A Polícia Civil do Distrito Federal (PCDF) está à espera de um laudo complementar do Instituto Médico-Legal (IML) para reavaliar a gravidade das lesões sofridas por Mariana Eustáquio, filha do jornalista Oswaldo Eustáquio. Este exame pode levar a um indiciamento mais severo por lesão corporal contra Iasmin Pinheiro, já apontada como responsável pela agressão.
O indiciamento de Iasmin foi formalizado pelos investigadores da 1ª Delegacia de Polícia, localizada na Asa Sul de Brasília, após um incidente ocorrido em um bar local. A situação se agravou durante uma briga em que Mariana foi agredida. A PCDF destaca que o laudo do IML pode revelar se as lesões causaram incapacitação por mais de 30 dias ou se houve sequelas permanentes, o que alteraria a tipificação do crime.
De acordo com os dados disponíveis, a confusão teve início devido a um desentendimento no bar, durante a transmissão do jogo entre Brasil e Marrocos. Imagens de segurança capturaram o momento em que Mariana é puxada pelos cabelos por Iasmin, levando-a a cair e aparentemente perder a consciência.
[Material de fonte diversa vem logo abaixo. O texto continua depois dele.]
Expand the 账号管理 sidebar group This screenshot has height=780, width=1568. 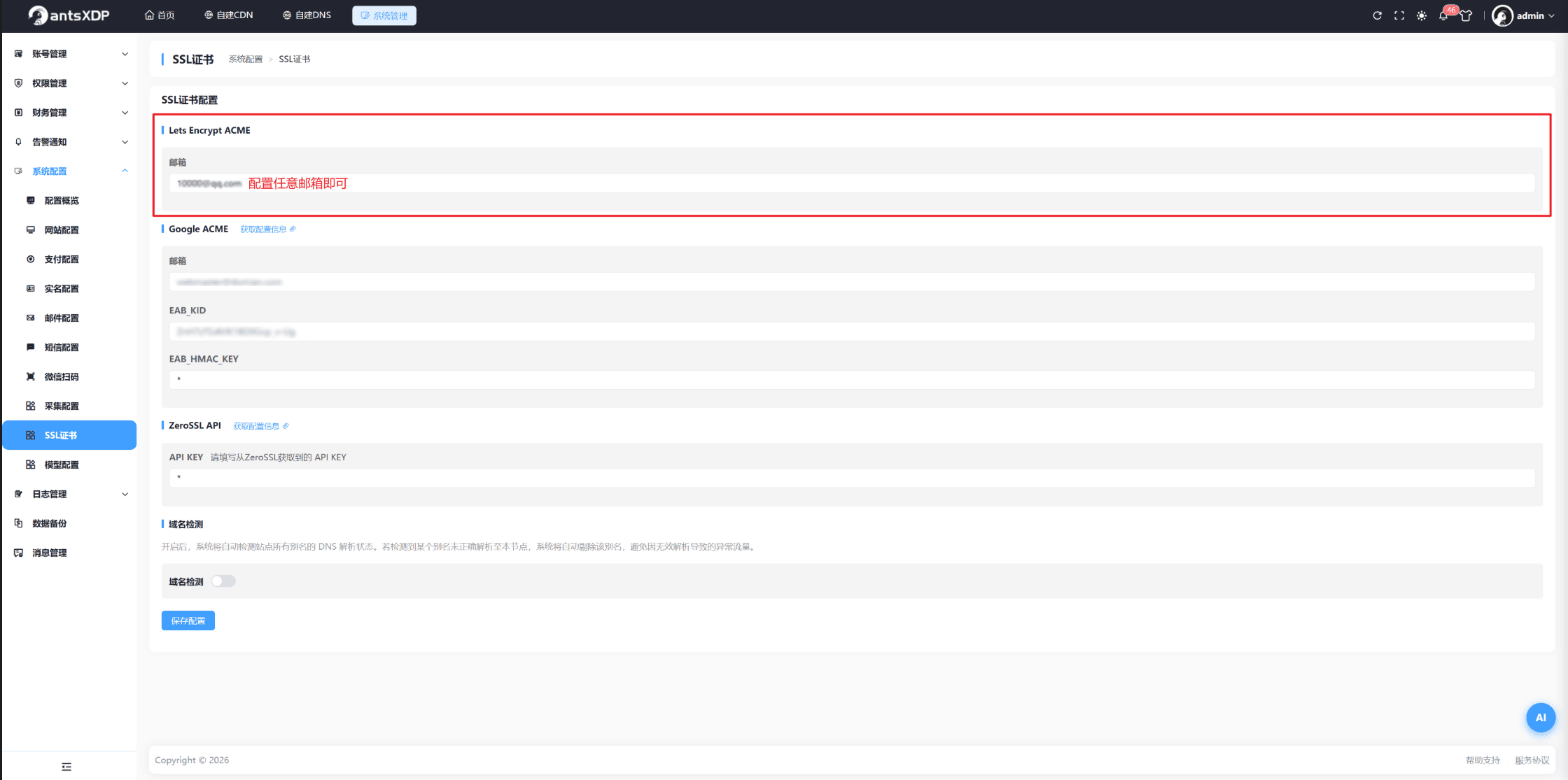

No decorrer das investigações, a polícia não encontrou evidências que indicassem uma motivação política para o ataque, descartando assim qualquer relação com os recentes conflitos no cenário nacional. Mariana, em seu depoimento, explicou que se aproximou para ajudar uma amiga antes de ser agredida.
As informações coletadas, incluindo depoimentos, gravações de câmeras de segurança e laudos periciais, foram suficientes para que o delegado responsável pelo caso decidisse pelo indiciamento de Iasmin por lesão corporal.
Enquanto isso, Oswaldo Eustáquio, que atualmente reside na Espanha, enfrenta a situação de ter mandados de prisão em aberto no Brasil, relacionados a investigações que incluem ameaças, corrupção de menores e possíveis tentativas de minar o estado democrático. Ele refuta todas as acusações que lhe são imputadas.